Scripting Experience, Kusto Query Language, Arm Templates, PowerShell
Proficiency and proven hands-on experience with AWS IaaS and PaaS Services, AWS Active Directory, and SQL Server Infrastructure.
Experience with AWS Monitoring, Migrate, Log Analytics, AWS SSM, Load Balancer techniques
Experience in monitoring, metrics collection, and reporting using open-source tools
Depth of knowledge in security best practices, tools, and compliance frameworks (NIST, FedRamp, HIPAA, etc.)
Strong written and verbal communication skills
Degree in a technical discipline or additional 6 years' experience in lieu of degree
Desired Skills / Certs:
BS/BA in Computer Science, Computer Engineering or related field or equivalent technical experience
Current operations experience within a Cloud Managed Services Provider (MSP) delivery environment.

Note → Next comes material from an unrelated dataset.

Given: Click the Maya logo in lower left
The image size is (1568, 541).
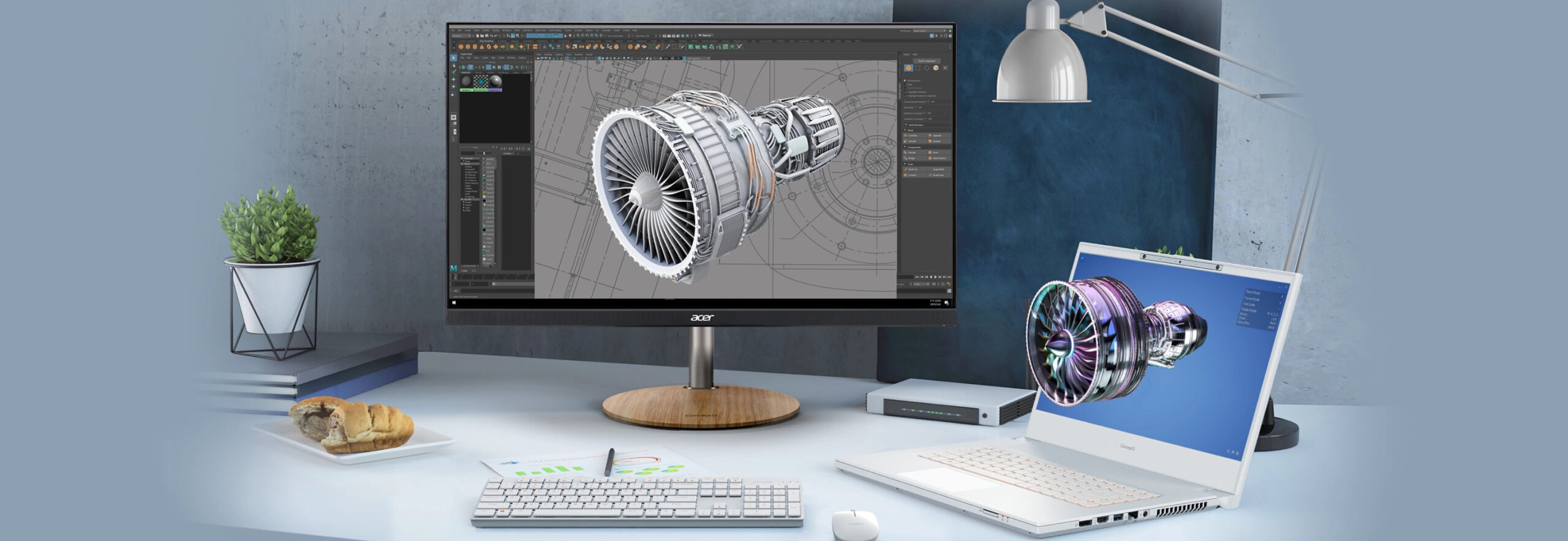Looking at the screenshot, I should pyautogui.click(x=453, y=268).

One of more of the following certifications are required:
• AWS Certified Developer – Associate (DVA-C01) • AWS Certified SysOps Administrator – Associate (SOA-C02)• AWS Certified Solutions Architect – Associate (SAA-C03)• AWS Certified DevOps Engineer – Professional (DOP-C01)• AWS Certified Solutions Architect – Professional (SAP-C01)• DevOps Institute: Site Reliability Engineering Foundation (SREF)
Our tradition of delivering innovative, technical solutions dates back to 1995, however, you may know us better by one of our legacy company names: Trident Technologies, Smartronix, Datastrong or C2S Consulting Group. With the support of OceanSound Partners, our private equity investment sponsor, we began operating as one business starting in 2019 and became SMX in 2021. We operate in close proximity to our clients around the globe and have core locations in Alabama, California, DC Metro, Florida, Hawaii, Maryland, and Massachusetts.
Today, as SMX, we are one team and together empower government and commercial enterprises to become more effective, innovative, and resilient, no matter what challenges they face.
SMX is committed to hiring and retaining a diverse workforce. All qualified candidates will receive consideration for employment without regard to disability status, protected veteran status, race, color, age, religion, national origin, citizenship, marital status, sex, sexual orientation, gender identity or expression, pregnancy or genetic information. SMX is an Equal Opportunity/Affirmative Action employer including disability and veterans.
Vaccination within 60-days of hire, or an approved accommodation, is a requirement of the position per Executive Order 14042 (unless precluded by State law). If a candidate is not vaccinated, they may request an accommodation once offered the position, and the accommodation must be granted prior to the employee starting in the position. Candidate will have 60 days to get vaccinated.
Selected applicant will be subject to a background investigation.